The fact that Israel and Saudi Arabia are two extremist forces spreading chaos in the Middle East is irrelevant for Blair.

In Ireland, some commentators seem also to have fallen into ISIS’s trap.

For example, Carol Hunt, who is running for the Seanad for the NUI panel, wrote in the Sunday Independent that we shouldn’t be scared of criticising Islam and all its problems.

After all, we have “to protect Western values” of openness and plurality against the bad Muslims. She asks suggestively: “Can we be unambiguous in our belief that some cultures are indeed superior to others”?

And: “Can we admit that a culture which espouses universal human rights is indeed superior to one which treats some individuals as lesser beings because of gender, sexual orientation or religious belief?

In short, Western culture is superior to Muslim culture.

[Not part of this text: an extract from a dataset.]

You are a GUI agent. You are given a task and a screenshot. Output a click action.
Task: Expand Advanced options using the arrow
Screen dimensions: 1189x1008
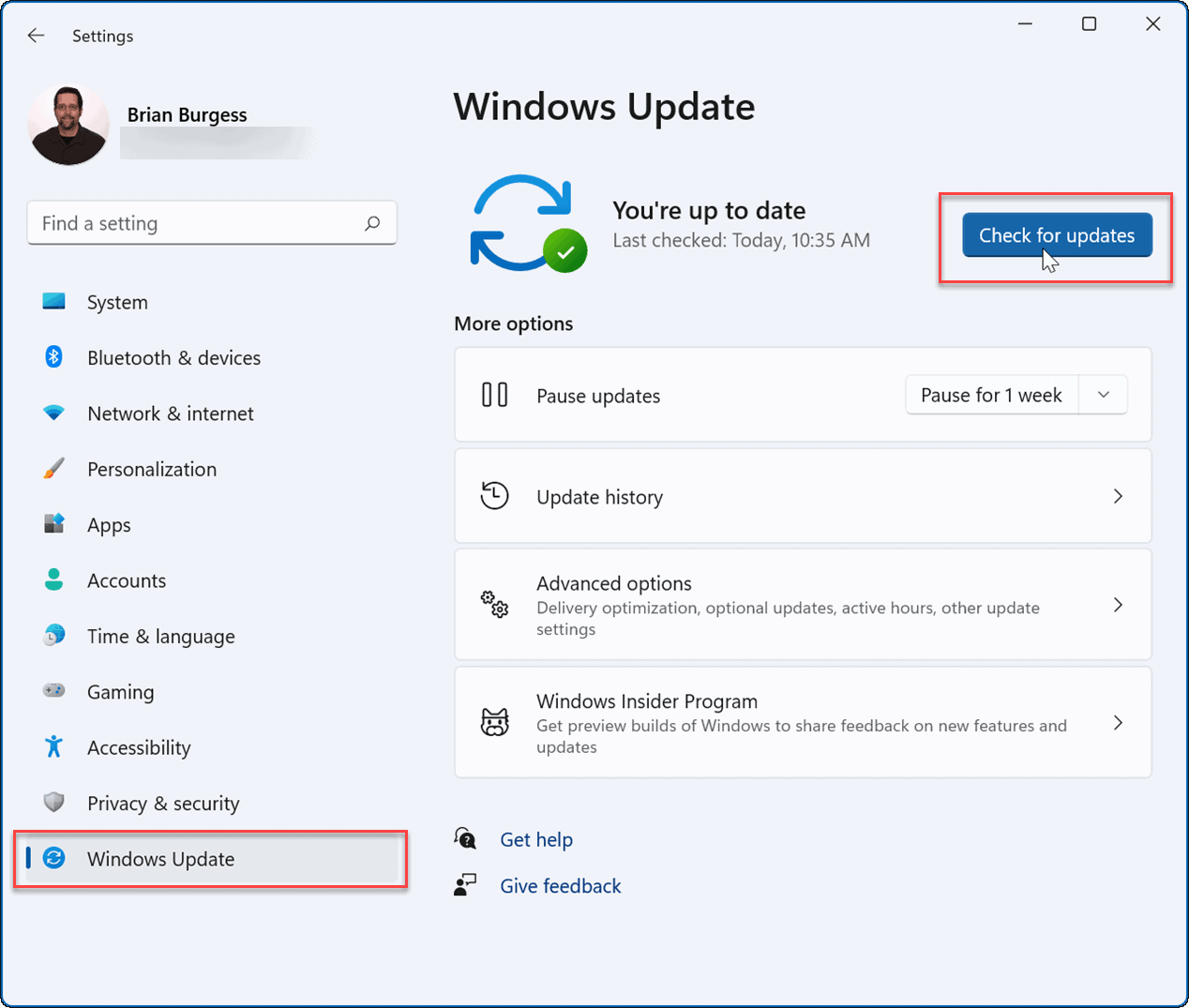[1118, 605]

However, this assertion works only if you remove the part that there is a big culture of militarism in the West in which a lot of people are cheering on their militaries to invade other countries; and if you remove the fact that Western governments don’t care about “universal human rights”; etc.

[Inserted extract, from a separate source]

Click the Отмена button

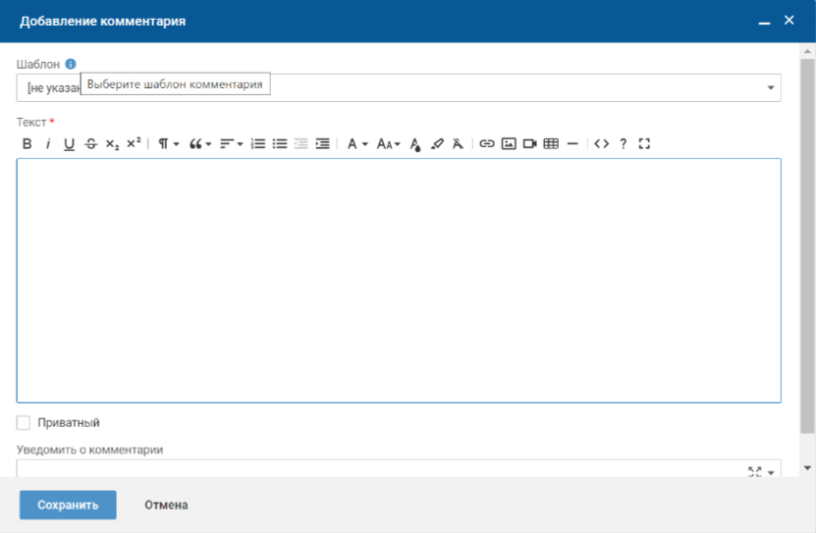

But there is a second option: reach out to Muslims in constructive and peaceful ways to counteract ISIS propaganda.

For example, Juan Cole, the professor of history who specialises in religion and Islam, wrote an excellent piece in which he made the following remarks on how to react to the tragedy in Brussels:

1. “Stop suggesting that there is something wrong with Muslims that they keep producing terrorists. All the major world faiths produce violent people. In the Rwanda genocide of the 1990s, Christian Hutus murdered between 500,000 and 1 million other people, and the Christian churches were deeply involved in enabling this slaughter.”

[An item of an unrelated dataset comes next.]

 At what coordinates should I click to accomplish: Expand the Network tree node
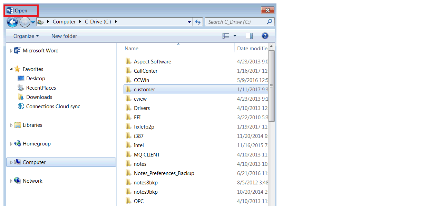11,181
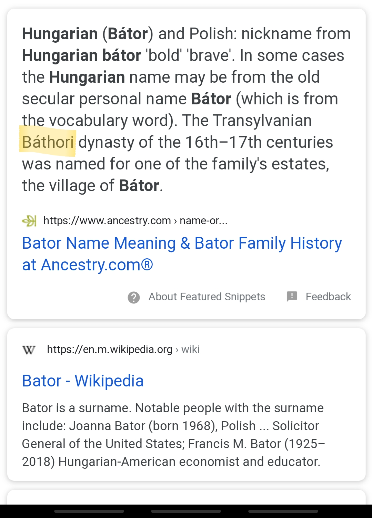This screenshot has height=518, width=372.
Task: Tap the partially visible result card at bottom
Action: [x=186, y=497]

2. “Muslims are a sixth of humankind and hail from all sorts of backgrounds, ethnicities, and languages. There are 40 million Chinese Muslims. There are 23 million Russian ones. Ethiopian Muslims and Senegalese Muslims have little in common despite being African, and neither has much in common with Bangladeshi Muslims. To tag all of them with the actions of some violent Brussels slum-dwellers of North African heritage is weird. It is exactly like assuming that all American Christians want to kill Tutsis, just because Hutu Christians did.”

3. “Show your Muslim neighbour some love. ISIS does these horrible things to get people of Christian heritage to be beastly to the Muslims in their midst, spreading hatred and anger and a sense of victimization. ISIS is hoping to use *you* to drive other Muslims into their arms. They want to make you a recruitment officer. They want you to hate and they want you to fear. There is only one way to combat this tactic of sharpening contradictions. Refuse to hate and refuse to be afraid. Bend over backwards to be nice to Muslims.”

So we must choose: Do we want to be on the side of ISIS by supporting Islamophobia and throwing oil on the fire?

Or are we ready not to fall into their trap and reject their ridiculous black and white view of the world?